On another read of the file, the adjudicator noted that a PSAC representative signed the grievance form that Ms. Perron completed. The signature appears in section 2 of the form. According to the wording of that section, the person who signs “authorizes the grievance submission relative to a collective agreement or an arbitral award.” The adjudicator questioned whether he could conclude that, based on that signature, on its face, the grievance was about the interpretation or the application with respect to Ms. Perron of a provision of the collective agreement for the purposes of his jurisdiction, in light of the Burchill case.

14 The grievor responded that Ms. Smith-Doiron’s signature confirmed that the grievance was based on article 19 of the collective agreement, which, for that matter, the employer already knew.

15 According to the employer, Ms. Smith-Doiron’s signature was merely an assertion that the grievance was based on the collective agreement; it did not determine the adjudicator’s jurisdiction. The employer referred me to Fok and Granger, Canada (Attorney General) v. Boutilier, [1999] 1 F.C. 459 (T.D.), and Baranyi v. Deputy Head (Canada Border Services Agency), 2012 PSLRB 55.

Analysis

16 Subsection 208(2) and sections 209, 210 and 241 of the Act read as follows:

208. (2) An employee may not present an individual grievance in respect of which an administrative procedure for redress is provided under any Act of Parliament, other than the Canadian Human Rights Act.

209. (1) An employee may refer to adjudication an individual grievance that has been presented up to and including the final level in the grievance process and that has not been dealt with to the employee’s satisfaction if the grievance is related to

(a) the interpretation or application in respect of the employee of a provision of a collective agreement or an arbitral award;

(b) a disciplinary action resulting in termination, demotion, suspension or financial penalty;

(c) in the case of an employee in the core public administration,

(i) demotion or termination under paragraph 12(1)(d) of the Financial Administration Act for unsatisfactory performance or under paragraph 12(1)(e) of that Act for any other reason that does not relate to a breach of discipline or misconduct, or

(ii) deployment under the Public Service Employment Act without the employee’s consent where consent is required;

(d) in the case of an employee of a separate agency designated under subsection (3), demotion or termination for any reason that does not relate to a breach of discipline or misconduct.
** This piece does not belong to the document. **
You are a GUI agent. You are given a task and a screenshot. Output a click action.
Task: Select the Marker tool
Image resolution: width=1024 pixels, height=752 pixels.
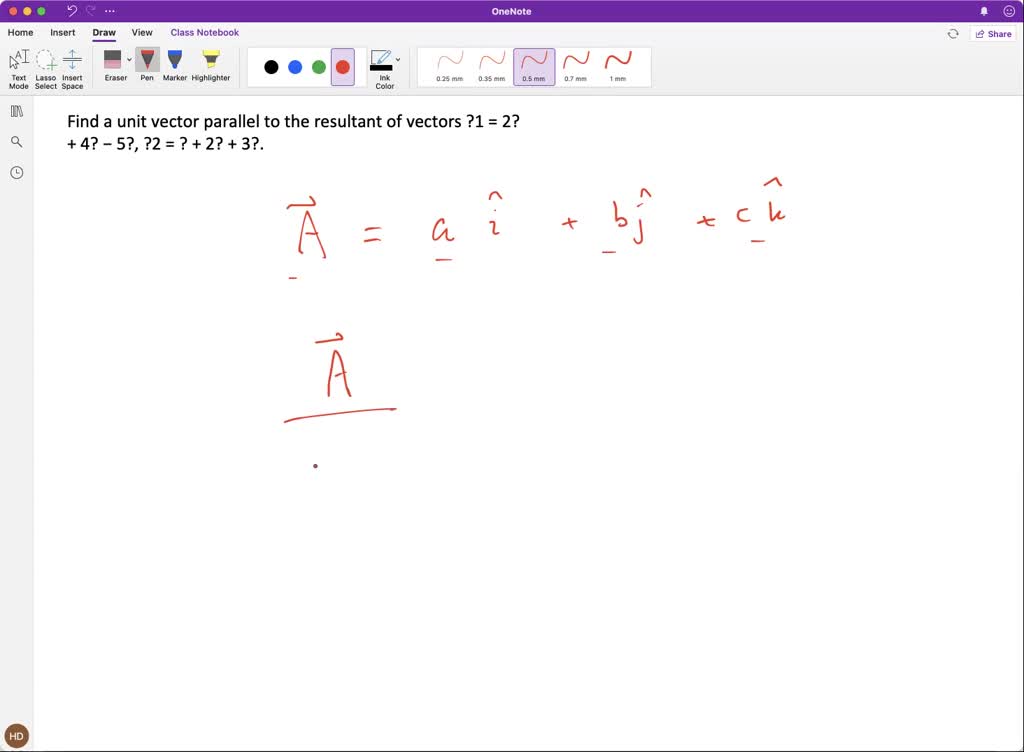point(174,65)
(2) Before referring an individual grievance related to matters referred to in paragraph (1)(a), the employee must obtain the approval of his or her bargaining agent to represent him or her in the adjudication proceedings.
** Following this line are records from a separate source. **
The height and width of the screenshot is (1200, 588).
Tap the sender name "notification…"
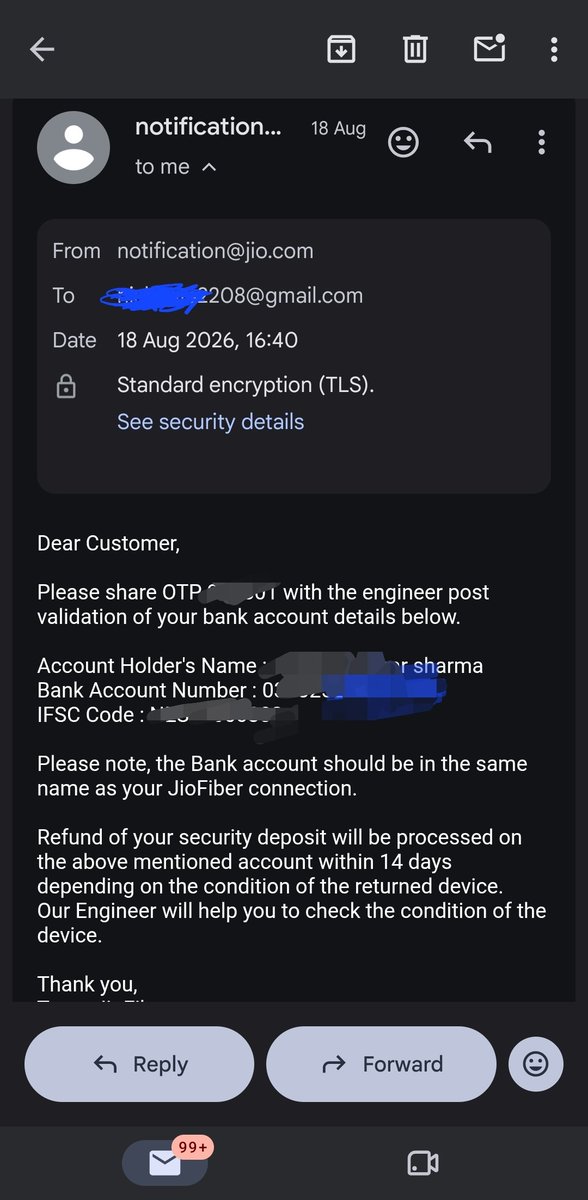coord(208,127)
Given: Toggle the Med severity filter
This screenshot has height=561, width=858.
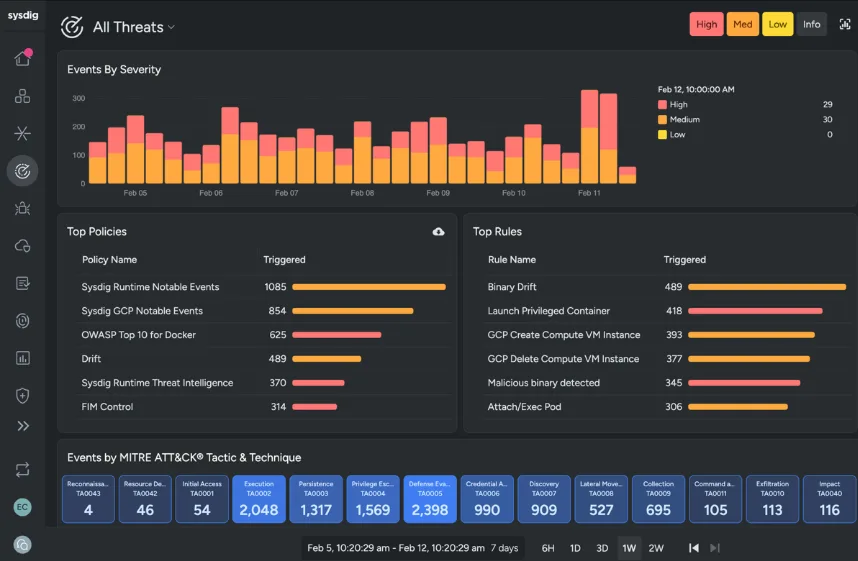Looking at the screenshot, I should coord(743,24).
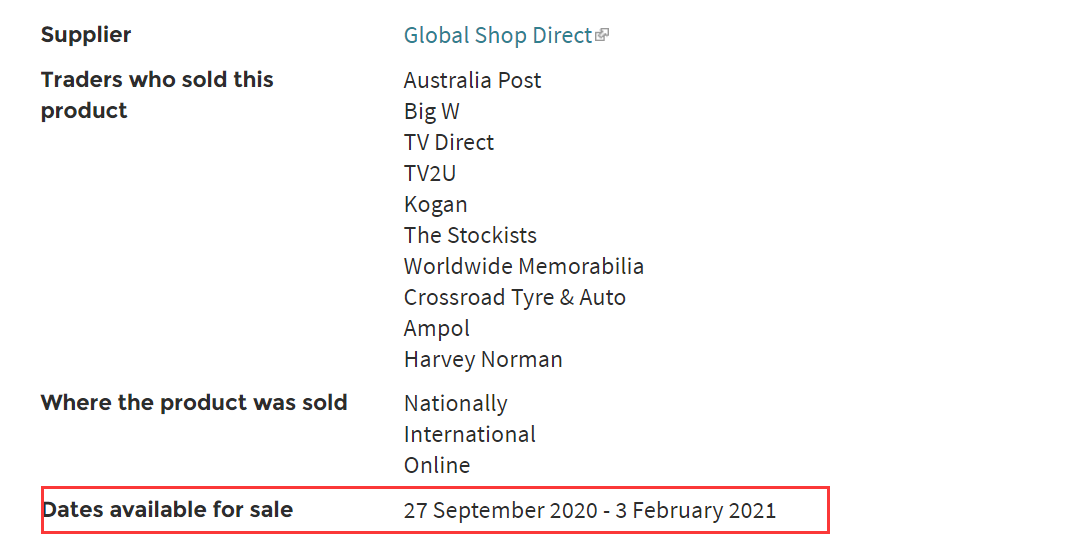1066x542 pixels.
Task: Open the Global Shop Direct supplier link
Action: [498, 35]
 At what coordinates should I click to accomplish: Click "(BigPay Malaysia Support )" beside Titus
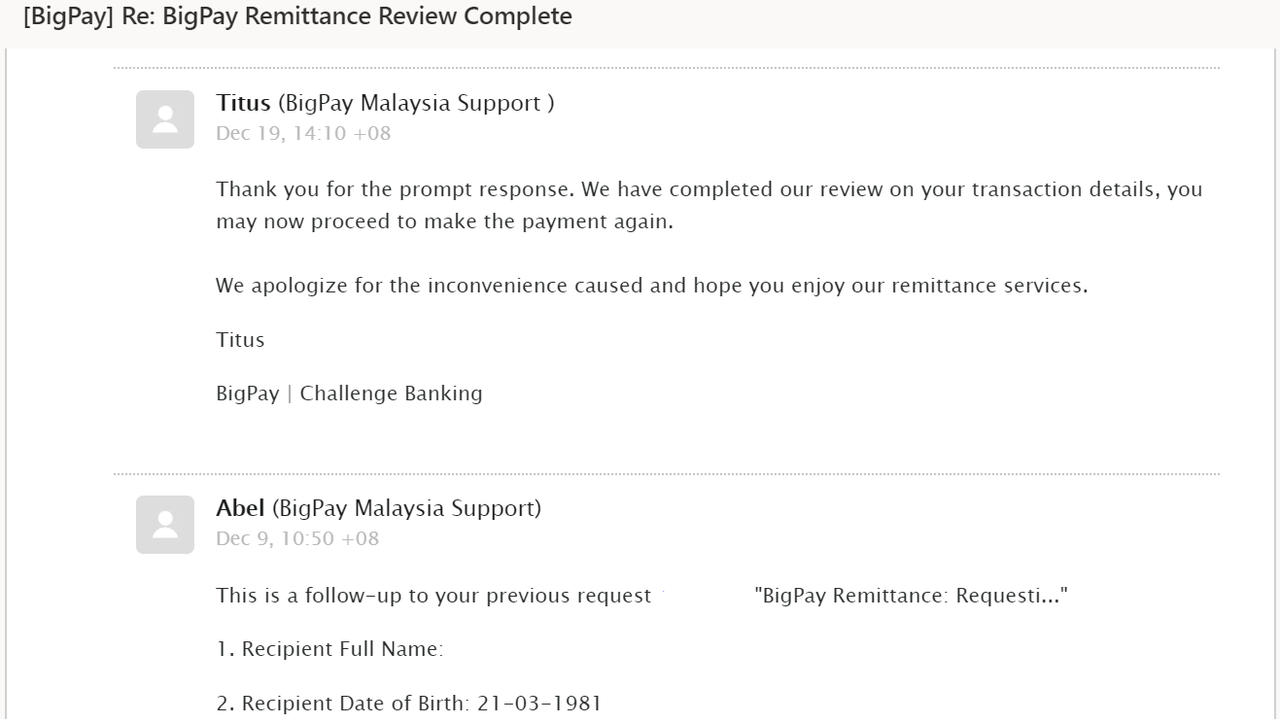(416, 103)
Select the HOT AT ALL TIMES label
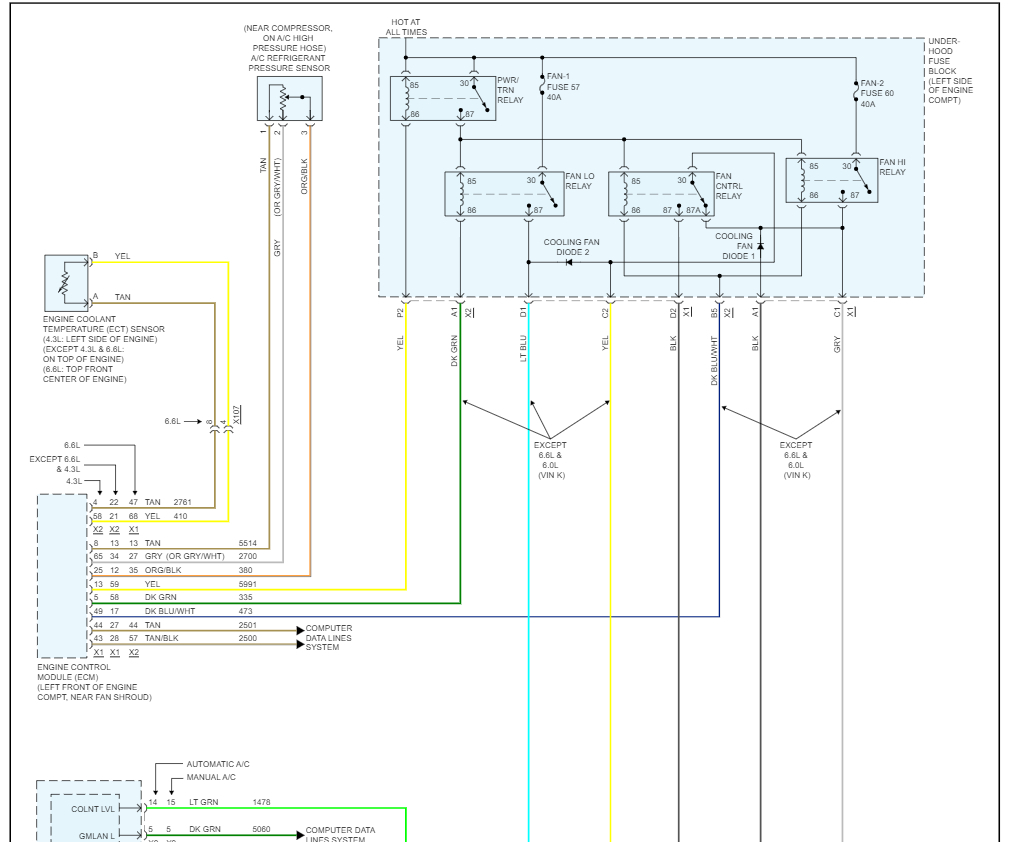The height and width of the screenshot is (842, 1009). [406, 27]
(3) The Governor in Council may, by order, designate any separate agency for the purposes of paragraph (1)(d).

210. (1) When an individual grievance has been referred to adjudication and a party to the grievance raises an issue involving the interpretation or application of the Canadian Human Rights Act, that party must, in accordance with the regulations, give notice of the issue to the Canadian Human Rights Commission.

(2) The Canadian Human Rights Commission has standing in adjudication proceedings for the purpose of making submissions regarding an issue referred to in subsection (1).

241. (1) No proceeding under this Act is invalid by reason only of a defect in form or a technical irregularity.

Sections 66, 67 and 92 of the Regulations provide as follows:

66. (1) An employer shall prepare a form for an individual grievance that sets out the information to be provided by the grievor, including

(a) the name, address, telephone number, place of work, position title, division and section or unit and classification of the grievor as well as the name of the grievor’s employer;

(b) either

(i) a statement of the nature of each act, omission or other matter that establishes the alleged violation or misinterpretation giving rise to the grievance including, as the case may be, a reference to any relevant provision of a statute or regulation or of a direction or other instrument made or issued by the employer, that deals with the terms and conditions of employment or any relevant provision of a collective agreement or an arbitral award, or

(ii) a statement of the alleged occurrence or matter affecting the grievor’s terms and conditions of employment;

(c) the date on which the alleged violation or misinterpretation or the alleged occurrence or matter affecting the grievor’s terms and conditions of employment occurred; and

(d) the corrective action requested.

(2) The form shall be submitted to the Board for approval, and the Board shall approve it if the form requests the information that is required under paragraphs (1)(a) to (d) and if any other information requested on the form is relevant to resolving the individual grievance.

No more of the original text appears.